Nonardo Perea/ Foto: ADN Cuba

 

Se acerca otra Bienal de La Habana y el cerco del Decreto 349 comienza a mostrar sus espinas afiladas. Dentro de la Seguridad del Estado, todo. Fuera de la Seguridad del Estado, nada. No coopere con el artista cubano, porque le puede ir mal, muy mal.

Las fuerzas al servicio del gobierno de Miguel Díaz-Canel se movilizan. No duermen, nunca duermen, y por eso no sueñan. Ya está casi ahí, al doblar la esquina la 13ª Bienal de La Habana (y el número 13 es Pavo real en la charada, pero es también un número de pésimos augurios), que las autoridades culturales promocionan como “el mayor evento de las artes visuales de Cuba”, se celebrará del 12 de abril al 12 de mayo de 2019. Pero desde ya, o desde mucho antes, el poder ha comenzado a aplicar, sordamente la presión de sus tentáculos para todo creador “no reconocido por alguna institución oficial¨.
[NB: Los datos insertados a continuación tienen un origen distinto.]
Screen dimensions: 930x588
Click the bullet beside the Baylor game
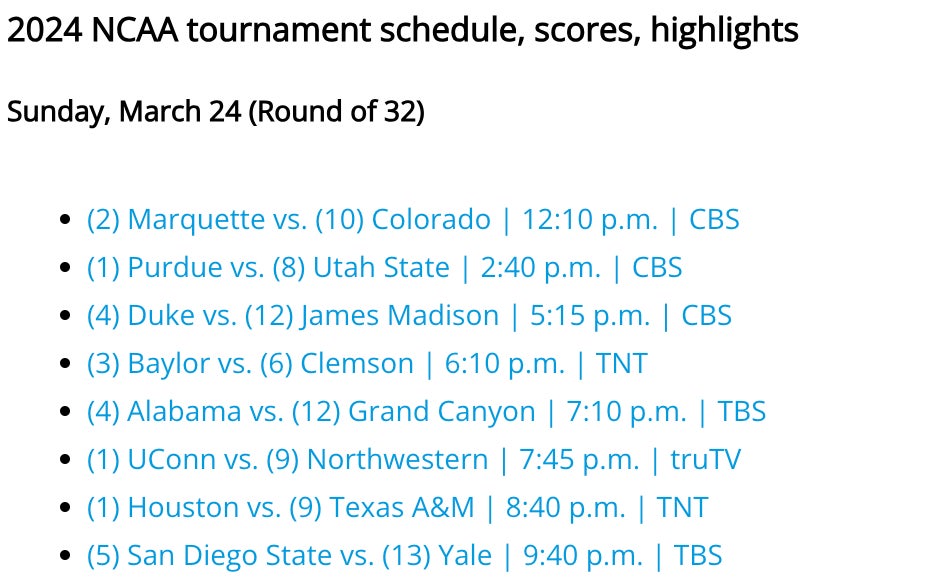(66, 365)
En Cuba hay que tener permiso para ser artista, para pintar, para esculpir, para mostrar, para convidar al sueño y a la hermosura. Y esos permisos pasan por el buen comportamiento. Eres confiable o no eres confiable, eres rebelde o dócil. Eres o no eres.
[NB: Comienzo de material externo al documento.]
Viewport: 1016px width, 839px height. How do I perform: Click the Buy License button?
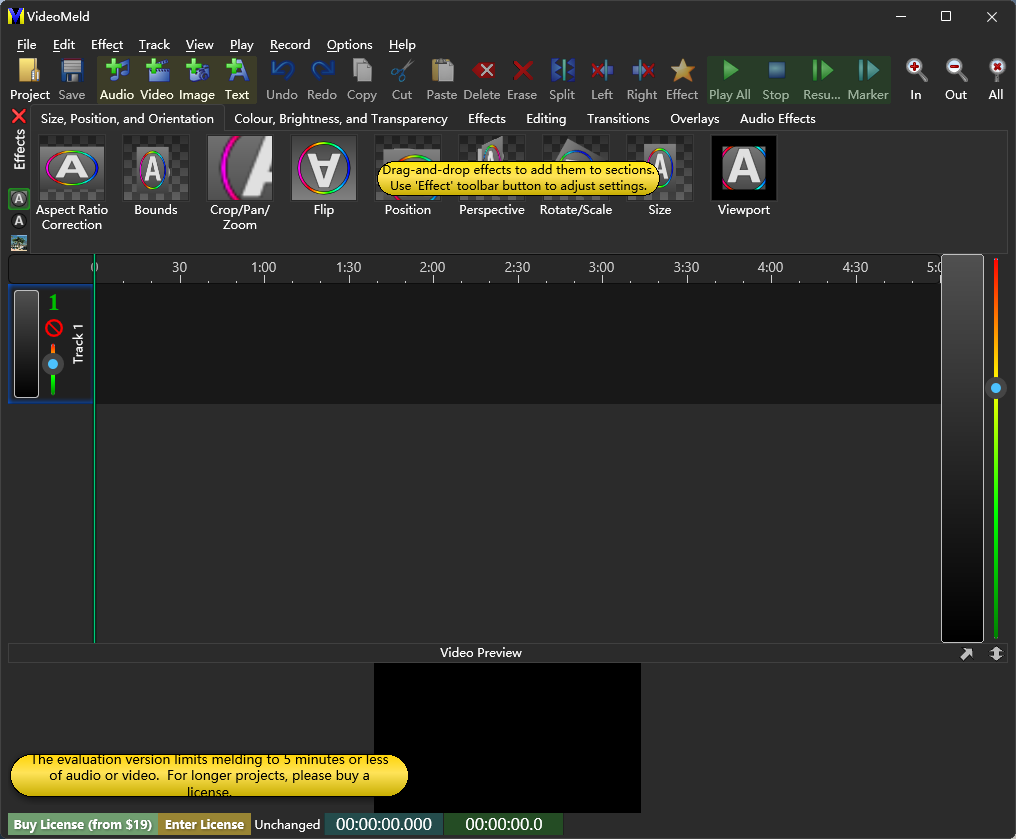[x=83, y=825]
Es preferible que seas menos artista y más sumiso para evitar las mordidas de estos ejemplares de doberman, de finísimo olfato y ningún cerebro, solo con una glándula que tiene grabada la orden de ladrar y morder todo lo que resulte desconocido y amenazador.

Vuelve la Seguridad del Estado con su hermanito menor, la policía nacional reaccionaria, y sus colaboradores del Ministerio de Cultura, a cerrar filas, a despertar la anaconda que intentará asfixiar toda manifestación artística no autorizada. Drácula se pone los colmillos del Decreto 349, como hace unos pocos años utilizaron la Ley Mordaza, y arremeten contra toda manifestación paralela o espontánea.
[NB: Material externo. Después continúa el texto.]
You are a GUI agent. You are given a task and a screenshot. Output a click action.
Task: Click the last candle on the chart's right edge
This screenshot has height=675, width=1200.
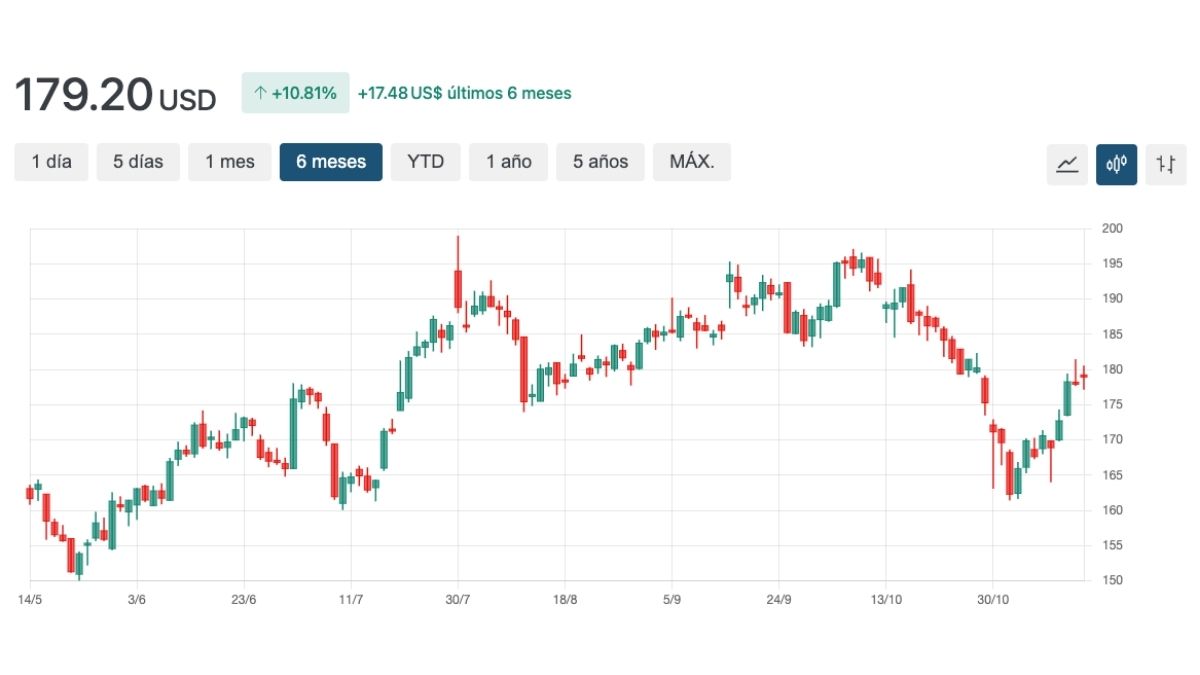1084,375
Los métodos hoy son otros, pero también los mismos: la presión, la amenaza, el rumor, la advertencia, la detención, la desinformación, la suplantación y la prohibición directa. En definitiva, en Cuba, todos los caminos conducen al miedo.

Es la vieja receta del tema musical Burundanga, cuya letra dice: “Songo le dio a Borondongo, Borondongo le dio a Bernabé, Bernabé le pegó a Kuchilanga, le dio Burundanga, que jincha los pies”. Y así los creadores no saben muchas veces de dónde les va a llegar la burundanga, ni qué rama del poder intentó “jincharles los pies” para que no avanzaran, para que no anduvieran solos y perdidos por el mundo peligroso del arte.

La Seguridad del Estado cubana ha destapado todos los frascos que contienen Burundanga, porque no quieren opiniones distintas a las que dicta el régimen, ni críticas, ni señalamientos, ni a nadie que pudiera llamar la atención del mundo sobre la dictadura ahora que La Habana se llenará de extranjeros.

Los tornillos del Decreto 349 ya están aceitados. Sólo falta cerrarlos con mano dura, aunque se ahoguen el arte y los artistas del país que nunca han dicho, ni dirán, lemas y consignas.